One of the most startling observations I made was that despite the traumatic shock of becoming a refugee—the daily struggles to survive, the indignities, the sense of loss and hopelessness—music becomes the most portable and important part of a refugee’s culture. In the Cambodian refugee camps, Thai black markets supplied inexpensive boom boxes that became ubiquitous. During my time there, a German band with Caribbean roots called Boney M was at the height of popularity, and its song “One Way Ticket (to the Moon)” was among the hits. I remember several refugee friends thought the lyric was “One Way Chicken” and asked me, in all seriousness, to explain the meaning of a “one-way chicken.” Music of all kinds was played everywhere, but it was the resurgence of traditional Khmer folk music that one heard most often, sounds of home and of a peaceful life long passed.

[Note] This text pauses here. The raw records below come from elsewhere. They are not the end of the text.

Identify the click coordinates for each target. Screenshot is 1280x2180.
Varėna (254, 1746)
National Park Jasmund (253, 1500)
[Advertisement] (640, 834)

And as we’ve seen with the diaspora of African slaves to Brazil, the Caribbean, and the U.S.; the Roma throughout Europe; and Celtic populations to North America, entirely new musical forms are born of displacement. Music travels the most dangerous roads and evolves to express both the darkness and light of the experience.
Through this recording, talented Berklee students have drawn from their family histories (most of us descend from refugees of one sort or another) and employed their empathy to create a musical tribute to express our sisterhood and brotherhood with refugees around the world. May we all listen to these sounds of home and imagine a peaceful future for all those who are displaced.